There are several factors that may influence the intraocular pressure levels. In the presence of a high central corneal thickness, the pressure value may be falsely increased, on the other hand a decreased thickness may lead to an underestimation of the pressure. It is important to know the pachymetry (corneal thickness measurement) of the patient's cornea to be considered when measuring the ocular pressure (tonometry).

It is very important to carry out a functional and structural assessment because in these patients, before changes in the visual field are detected, there is already a considerable loss of ganglion cells (cells connecting photoreceptors to the brain and whose axons form the optic nerve), that is, structural changes precede functional changes.

In order to evaluate structural changes, the optic disc (circular area of the ocular fundus where the aforementioned axons come together to form the optic nerve) is observed, specifically the excavation and staining, through ophthalmoscopy (direct observation) or retinography.

The study of the thickness of the retinal nerve fibre layer and of the papilla (the optic disc) and its cupping (the degree of loss is directly related to the cupping of the papilla) is performed using optical coherence tomography (OCT). This examination allows for a precise study of the relative loss of nerve fibres and their location. It is then compared with the study of the visual field to be certain of the real loss, as both are subject to false results.

Visual field alterations should be regularly studied by means of computerised static perimetry or by kinetic campimetry (or Goldman campimetry). Either of these can be used to assess the initial defects and allow comparative follow-up over time.

It should be understood that any type of glaucoma treatment, even surgical, has the sole aim of controlling eye pressure, as it is the only factor that we can try to control.

In open angle glaucoma, the treatment is initially medical, with the application of hypotensive eye drops, assisted or not, by laser treatment, SLT (laser trabeculoplasty) performed with YAG laser. This treatment allows the trabecular meshwork or trabecule to be opened, which in chronic glaucoma offers resistance to the elimination of the aqueous humour, causing the pressure to increase. This technique is used when hypotensive eye drops are not sufficient to lower the ocular pressure to acceptable values or when the local reaction to them makes them impossible to tolerate. It is also used in some cases as an initial treatment. In more difficult to control eye pressure, surgery is used and in other cases photocoagulation of the ciliary body may be used.
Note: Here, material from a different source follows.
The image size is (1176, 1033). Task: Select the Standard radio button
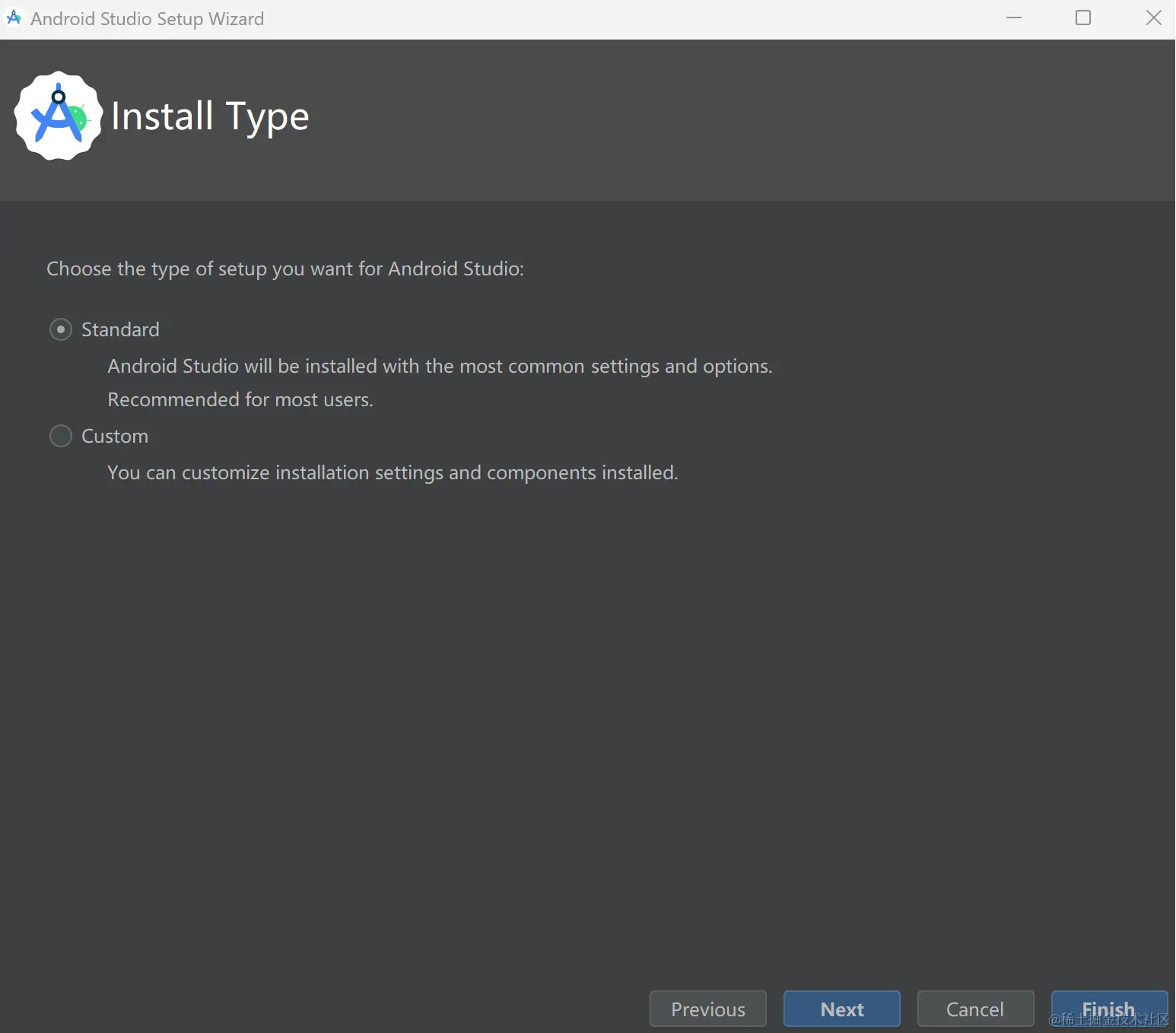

The treatment of closed angle glaucoma is either surgical or by YAG Laserwhich is, nowadays, the preferred technique. Iridotomy consists of opening a hole in the iris, creating a bypass for the aqueous humour which returns the pressure to normal in acute cases. In a prophylactic way, it can also be performed in suspected cases of a closed (or narrow) angle, likely to have an acute episode.

The classic surgery for the treatment of glaucoma is trabeculectomy. This surgery creates a bypass for the elimination of the aqueous humour by recession of a small part of the trabecular meshwork, for easier elimination of the aqueous humour and a significant lowering of the ocular pressure. Modernly, in order to simplify the surgery and with fewer complications, small implants (small tubes) are placed through the eye wall, through the trabecular meshwork. This simplifies the creation of the bypass.

There is another non-invasive treatment that allows part of the ciliary body to atrophy, thus lowering the ocular pressure (because there is less production of aqueous humour), the ultrasound cyclopast. It is not without complications, a third of patients have no response to treatment but it seems to achieve a 30% reduction in intraocular pressure in the remaining patients.

In glaucoma, in cases where medical treatment with eye drops or laser cannot lower the eye pressure to acceptable values, or when the patient does not follow treatment properly, for any acceptable reason, surgery is indicated to control it.